For the following reasons, the Court rejects both of the defendants' arguments and denies their motion to strike.

I
The purpose of a motion to strike is "to contest the legal sufficiency of the allegations of any complaint. . . to state a claim upon which relief can be granted."Gordon v. Bridgeport Housing Authority, 208 Conn. 161, 170 (1988). The motion to strike admits all facts well-pleaded and those facts necessarily implied from the allegations.D'Ulisse-Cupo v. Board of Directors, 202 Conn. 206, 208 (1987). It does not, however, admit legal conclusions or the truth or accuracy of opinions stated in the pleadings.Blancato v. Feldspar Corp., 203 Conn. 34, 37 (1987). The Court must construe the facts alleged in the manner most favorable to the pleader. Gordon, supra at 170.

II
General Statutes § 22-357 creates "a cause of action which did not exist at common law." Schonwald v. Tapp,142 Conn. 719, 722 (1955). Imposing strict liability on dog owners for injuries caused by their dogs to the persons or property of others, its purpose has been described as follows:

that one keeps a dog at one's peril; that the owner's knowledge of the character of the dog, whether vicious or otherwise, is not important; that the owner is liable for injury done by it on all occasions except when the injury is incurred by one while committing a trespass or other tort, or teasing or abusing the dog; and that the trespass or other tort CT Page 6935 referred to in the statute is one committed on the person or property of the keeper, or of his family, or on the dog itself, to which it would instinctively react.

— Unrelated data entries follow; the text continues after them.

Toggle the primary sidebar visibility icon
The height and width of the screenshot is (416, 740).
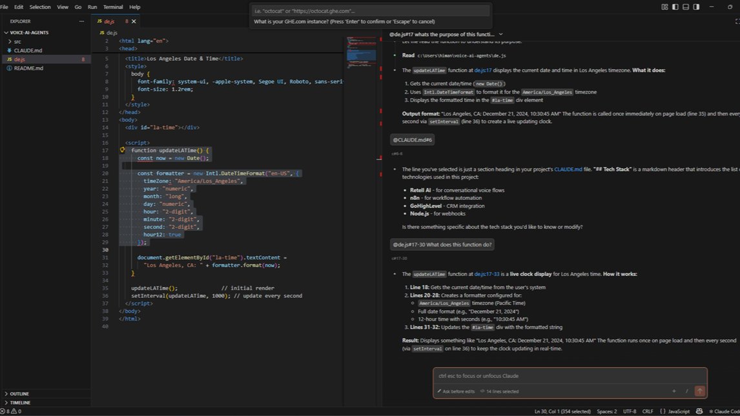point(674,6)
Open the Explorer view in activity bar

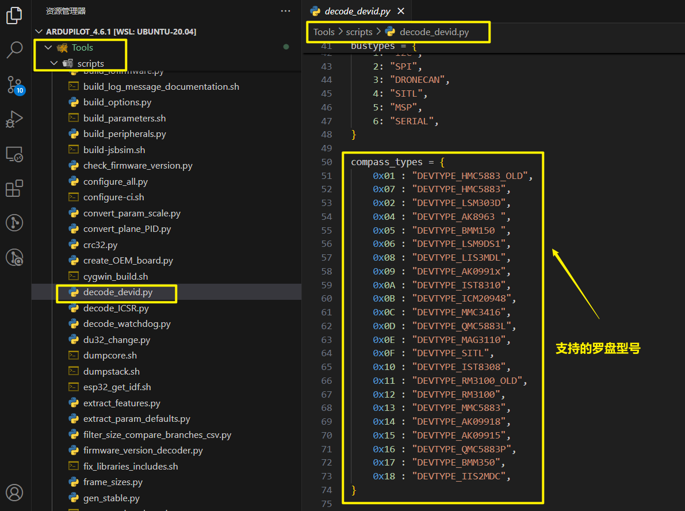pos(14,16)
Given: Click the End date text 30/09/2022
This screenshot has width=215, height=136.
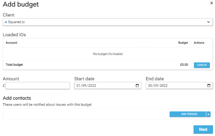Looking at the screenshot, I should click(x=158, y=86).
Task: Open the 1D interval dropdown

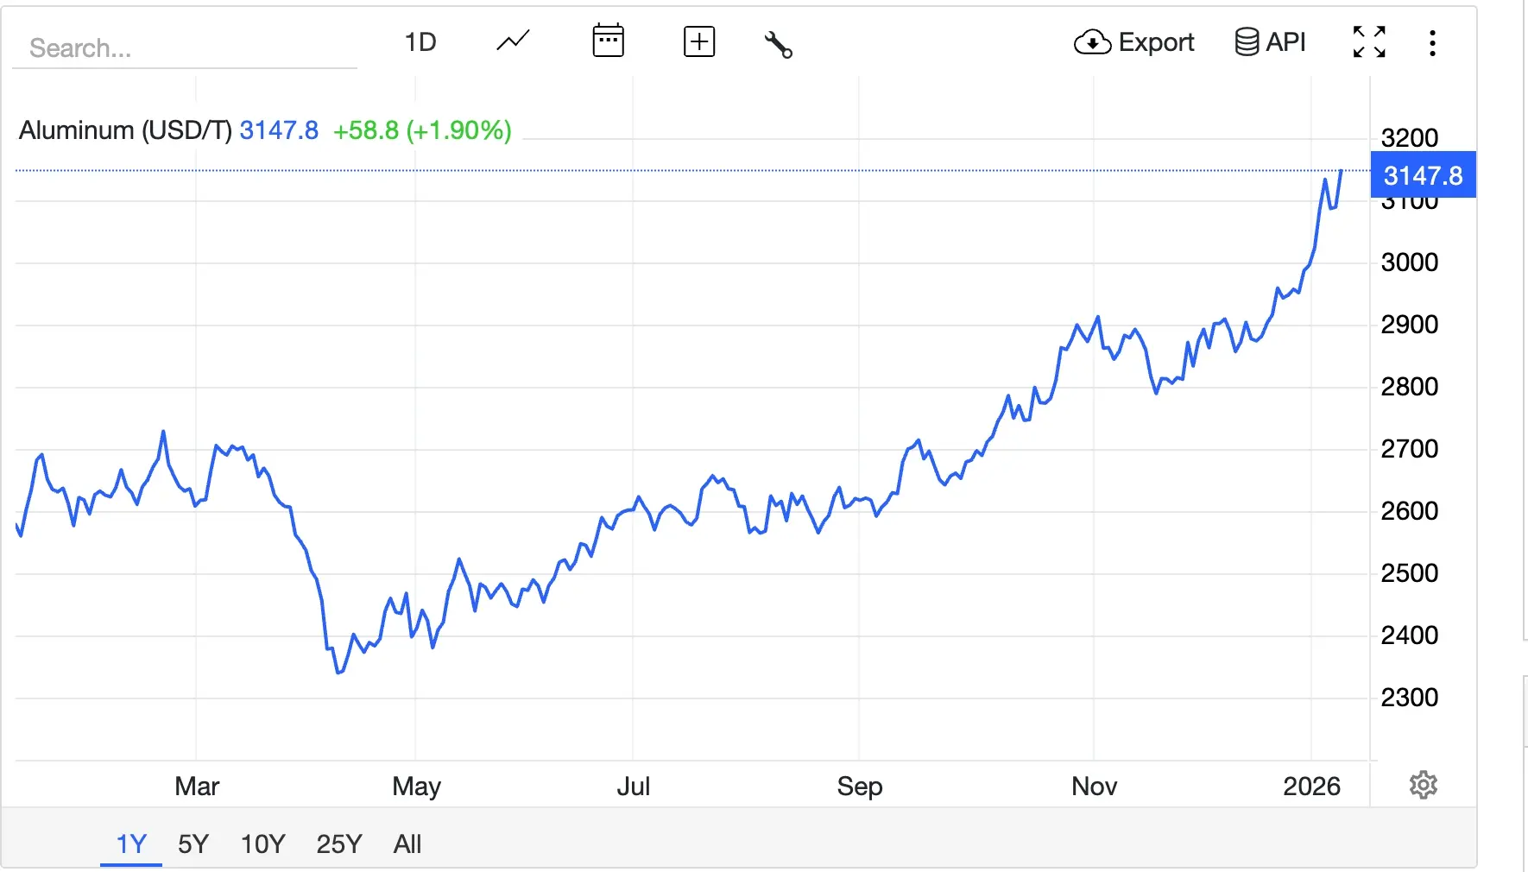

Hanson v. Carroll, 133 Conn. 505, 508 (1947).

Under Section 22-357, as explained above, there are only two situations in which a dog owner can escape liability for injuries caused by his dog. The first is when the person injured is committing a trespass or another tort. The second is when the injured party is guilty of "teasing or abusing the dog." Hanson v. Carroll, supra. In any other situation, the statute clearly provides a remedy to the injured person.

III
Notwithstanding this clear statutory command, the defendants first argue that the plaintiff cannot recover under Section 22-357 since at the time he allegedly suffered his injuries, he was a police officer engaged in the performance of his duties. Police officers, claim the defendants, are public servants who, because they are knowingly involved in a dangerous profession, must assume the risk of their profession. Part of that risk, claim the defendants, is that when they enter private property, uninvited and unannounced, they will be bitten by dogs lawfully and legitimately thereon. Because, they further argue, even the most careful dog owner cannot anticipate the arrival of police officers upon his land, it would be unfair to saddle him with strict liability for injuries caused by his dog to a surprise police visitor.

Whatever might be said of this argument as a matter of public policy, this Court's sole task in interpreting Section 22-357 is to find and enforce what the legislators intended by passing it, not to add its voice to the public debate. To that end, the Court must examine the words used by the legislature to express their intentions and, if those words give rise to no ambiguities, enforce them as they are written.

Here, the words used by the legislature leave no doubt CT Page 6936 that the statute applies to police officers who come onto private property in the performance of their law enforcement duties. The statute clearly provides that, "ifany dog does any damage to either the body or property ofany person, the owner or keeper. . . shall be liable for such damage, except when such damage has been occasioned to . . . a trespass[er] or [to a person who] was teasing, tormenting or abusing such dog." Conn. General Statutes §22-357. Manifestly, a police officer is a "person," whether or not he is engaged in the performance of his duties. The statute, moreover, makes no exception for police officers or any other person, nor does it make exception for any dog, regardless of the circumstances, apart from trespassing, teasing or tormenting, in which he bites the injured person. In sum, the statute on its face makes no exception which could conceivably apply to police officers.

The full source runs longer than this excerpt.